A random occurrence.  Just one of those things.

               Shinto

When sorrow lays us low
for a second we are saved
by humble windfalls
of mindfulness or memory:
the taste of a fruit, the taste of water,
that face given back to us by a dream,
the first jasmine of November,
the endless yearning of the compass,
a book we thought was lost,
the throb of a hexameter,
the slight key that opens a house to us,
the smell of a library, or of sandalwood,
the former name of a street,
the colors of a map,
an unforeseen etymology,
the smoothness of a filed fingernail,
the date we were looking for,
the twelve dark bell-strokes, tolling as we count,
a sudden physical pain.

Eight million Shinto deities
travel secretly throughout the earth.
Those modest gods touch us --
touch us and move on.

Jorge Luis Borges (translated by Hoyt Rogers), in Jorge Luis Borges, Selected Poems (edited by Alexander Coleman) (Viking 1999).
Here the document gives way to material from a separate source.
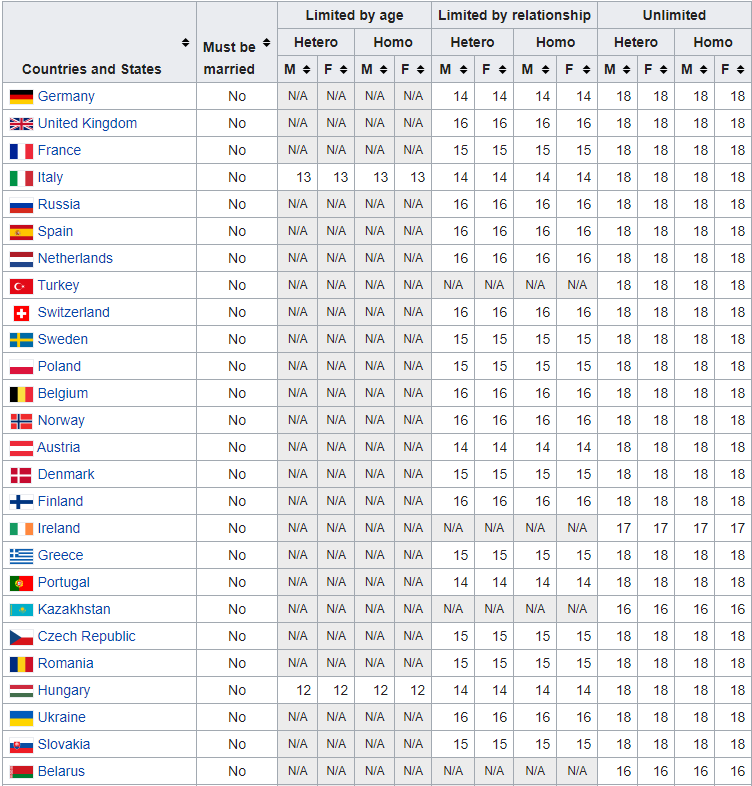This screenshot has height=786, width=752.
Task: Open the Hungary link
Action: [x=64, y=691]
Harald Sohlberg (1869-1935), "Flower Meadow in the North" (1905)

Tuesday, April 21, 2020

Here

What most human beings want is a little peace and quiet, don't you think?  Although we may be caught up in unwonted Events at the present time, the cultivation of "A Quiet Normal Life" goes on. Marcus Aurelius is correct: "The things themselves reach not to the soul, but stand without, still and motionless.  All your perturbation comes from inward opinions about them."  Meditations, Book IV, Section 3 (translated by Francis Hutcheson and James Moor, 1742). This is a roundabout way of telling you, dear readers, that it is once again time (begging your forbearance) to revisit my "April poem" (companion to my May, August, and November poems):

                    Wet Evening in April

The birds sang in the wet trees
And as I listened to them it was a hundred years from now
And I was dead and someone else was listening to them.
But I was glad I had recorded for him the melancholy.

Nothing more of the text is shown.